INSTRUCTIONS FOR THE TASK:
Transcribe every one of the records below without changing a character, keeping the lines in their original order.

§

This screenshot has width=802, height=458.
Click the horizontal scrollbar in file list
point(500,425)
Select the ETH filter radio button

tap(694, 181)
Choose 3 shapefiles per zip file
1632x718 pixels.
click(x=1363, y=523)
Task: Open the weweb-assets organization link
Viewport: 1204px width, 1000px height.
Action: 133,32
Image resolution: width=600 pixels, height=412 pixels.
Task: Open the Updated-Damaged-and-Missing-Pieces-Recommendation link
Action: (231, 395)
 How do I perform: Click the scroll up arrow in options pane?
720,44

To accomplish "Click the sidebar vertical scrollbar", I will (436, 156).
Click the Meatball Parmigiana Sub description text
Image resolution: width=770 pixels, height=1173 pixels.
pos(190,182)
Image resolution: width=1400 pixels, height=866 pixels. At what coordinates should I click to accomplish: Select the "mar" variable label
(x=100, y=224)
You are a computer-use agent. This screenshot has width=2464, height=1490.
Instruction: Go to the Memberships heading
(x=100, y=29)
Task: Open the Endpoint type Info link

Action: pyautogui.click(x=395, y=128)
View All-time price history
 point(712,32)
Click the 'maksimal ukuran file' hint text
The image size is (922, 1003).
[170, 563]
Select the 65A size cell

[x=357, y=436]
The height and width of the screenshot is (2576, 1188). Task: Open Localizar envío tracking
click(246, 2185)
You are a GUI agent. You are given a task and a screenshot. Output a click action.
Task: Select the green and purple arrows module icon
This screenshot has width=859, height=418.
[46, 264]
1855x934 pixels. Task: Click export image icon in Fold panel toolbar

§

WRITTEN RESPONSE:
This screenshot has width=802, height=458.
Click the horizontal scrollbar in file list
point(500,425)
Select the ETH filter radio button

tap(694, 181)
Choose 3 shapefiles per zip file
1632x718 pixels.
click(x=1363, y=523)
Task: Open the weweb-assets organization link
Viewport: 1204px width, 1000px height.
Action: 133,32
Image resolution: width=600 pixels, height=412 pixels.
Task: Open the Updated-Damaged-and-Missing-Pieces-Recommendation link
Action: (231, 395)
 How do I perform: Click the scroll up arrow in options pane?
720,44

To accomplish "Click the sidebar vertical scrollbar", I will (436, 156).
Click the Meatball Parmigiana Sub description text
Image resolution: width=770 pixels, height=1173 pixels.
pos(190,182)
Image resolution: width=1400 pixels, height=866 pixels. At what coordinates should I click to accomplish: Select the "mar" variable label
(x=100, y=224)
You are a computer-use agent. This screenshot has width=2464, height=1490.
Instruction: Go to the Memberships heading
(x=100, y=29)
Task: Open the Endpoint type Info link

Action: pyautogui.click(x=395, y=128)
View All-time price history
 point(712,32)
Click the 'maksimal ukuran file' hint text
The image size is (922, 1003).
[170, 563]
Select the 65A size cell

[x=357, y=436]
The height and width of the screenshot is (2576, 1188). Task: Open Localizar envío tracking
click(246, 2185)
You are a GUI agent. You are given a task and a screenshot. Output a click action.
Task: Select the green and purple arrows module icon
This screenshot has width=859, height=418.
[46, 264]
1855x934 pixels. Task: Click export image icon in Fold panel toolbar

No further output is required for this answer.